═════ EXTRAIT

12De son côté, la Fondation de France fait également sienne la notion d’entrepreneurs sociaux pour qualifier les porteurs de projet qui lient étroitement les dimensions économique et sociale. Sa valorisation est également relayée par la fondation Ashoka France qui voit le jour en 2005 et qui, dès octobre 2006, désigne ses premiers lauréats, sur le même modèle que la fondation mère.
13Comme aux Etats-Unis, une littérature destinée au grand public contribue à faire connaître ces entrepreneurs pas comme les autres : 80 Hommes pour changer le monde, de Mathieu Le Roux (2005) ou encore Passeurs d’espoirs (tomes I et II, 2005, 2006) de Laurent et Marie-Hélène de Cherisey qui leur rendent hommage à travers le récit du tour du monde qu’ils ont entrepris avec leurs enfants. A lire ces témoignages, la notion d’entrepreneuriat social révèle une autre de ses possibles vertus : rompre le sentiment d’isolement que pourrait éprouver ceux qui, dans le monde, s’emploient à entreprendre autrement, en leur faisant prendre conscience de leur appartenance à une communauté internationale, fût-elle virtuelle. A se demander si dans l’esprit de ses promoteurs, l’entrepreneuriat social ne serait pas inconsciemment à l’entrepreneuriat ce qu’au 19ème siècle, le prolétariat était au salariat, une forme d’avant-garde…
14Importée en France, la notion l’est donc par le truchement d’auteurs et d’institutions qui n’appartiennent pas systématiquement à la tradition de l’économie sociale et solidaire quand ils ne lui sont pas totalement étrangers. D’où le scepticisme que les représentants de celle-ci ont pu manifester quand bien même l’entrepreneuriat social semblait rejoindre leur intérêt pour des formes d’entreprise sortant des schémas classiques pour relever des défis contemporains.

══════════
═════ DONNÉES DE L'EXERCICE

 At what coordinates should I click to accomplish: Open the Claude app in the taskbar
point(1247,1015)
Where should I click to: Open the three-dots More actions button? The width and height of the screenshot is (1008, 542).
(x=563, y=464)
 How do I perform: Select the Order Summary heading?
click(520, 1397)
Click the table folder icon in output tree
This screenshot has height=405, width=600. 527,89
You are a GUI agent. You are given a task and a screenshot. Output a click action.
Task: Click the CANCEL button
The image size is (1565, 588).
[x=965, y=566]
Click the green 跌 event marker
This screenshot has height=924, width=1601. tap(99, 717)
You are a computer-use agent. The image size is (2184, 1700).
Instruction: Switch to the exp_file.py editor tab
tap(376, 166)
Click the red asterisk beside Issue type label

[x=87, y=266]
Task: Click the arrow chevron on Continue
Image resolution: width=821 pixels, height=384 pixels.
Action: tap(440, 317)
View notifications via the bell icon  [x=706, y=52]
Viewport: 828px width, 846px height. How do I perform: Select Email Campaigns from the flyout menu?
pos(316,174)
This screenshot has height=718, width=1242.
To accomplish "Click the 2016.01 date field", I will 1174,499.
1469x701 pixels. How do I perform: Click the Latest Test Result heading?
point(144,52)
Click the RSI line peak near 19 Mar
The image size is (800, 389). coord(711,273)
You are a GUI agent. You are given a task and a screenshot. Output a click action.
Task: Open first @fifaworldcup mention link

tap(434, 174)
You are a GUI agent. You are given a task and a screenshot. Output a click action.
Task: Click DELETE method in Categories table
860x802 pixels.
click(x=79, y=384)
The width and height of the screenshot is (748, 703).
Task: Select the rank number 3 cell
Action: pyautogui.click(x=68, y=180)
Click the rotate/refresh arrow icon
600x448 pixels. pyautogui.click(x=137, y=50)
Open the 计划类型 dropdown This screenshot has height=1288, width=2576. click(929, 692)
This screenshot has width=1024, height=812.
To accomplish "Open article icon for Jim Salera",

══════════

# CONSIGNE 1
Extrayez toutes les lignes des enregistrements qui contiennent la chaîne « icon », en tenant compte de la casse.
# CONSIGNE 2
Poursuivez l'extrait sur l'entrepreneuriat social en France après sa dernière phrase.

# RÉSULTAT 1
Click the table folder icon in output tree
View notifications via the bell icon  [x=706, y=52]
Click the rotate/refresh arrow icon
To accomplish "Open article icon for Jim Salera",

# RÉSULTAT 2
15Mais, en français comme en anglais, l’entrepreneuriat social colporte une vision individualiste qui tranche avec la vision collective habituellement promue par l’économie sociale et solidaire à travers sa définition par les statuts coopératif, mutualiste et associatif. Qui plus est, tous les entrepreneurs sociaux n’optent pas pour les statuts de l’économie sociale. Certains créent des sociétés de capitaux (SARL, EURL, SA [4]). Inversement, tout fondateur d’une association, d’une mutuelle ou d’une coopérative n’a pas forcément l’âme d’un « entrepreneur ».
16La vision de l’entrepreneur social défendue par Ashoka France en particulier ne se départit pas de celle de la fondation mère, si on en juge par la propension à ne sélectionner parmi les lauréats que des individualités, quand bien même elles n’auraient pas été les seules à présider à la création de leur projet. Ainsi de Siel bleu, une association spécialisée dans la prévention santé auprès de personnes âgées, créée par deux Alsaciens, mais dont seul l’un des cofondateurs a été, en 2006, lauréat de la fondation. « Les entrepreneurs sociaux, peut-on lire sur le site d’Ashoka France, sont des individus [souligné par nous] qui proposent des solutions innovantes aux problèmes sociaux les plus cruciaux de notre société. Ils sont ambitieux, persévérants, s’attaquent à des questions sociales majeures et proposent des idées neuves capables de provoquer des changements à grande échelle » (www.ashoka.org).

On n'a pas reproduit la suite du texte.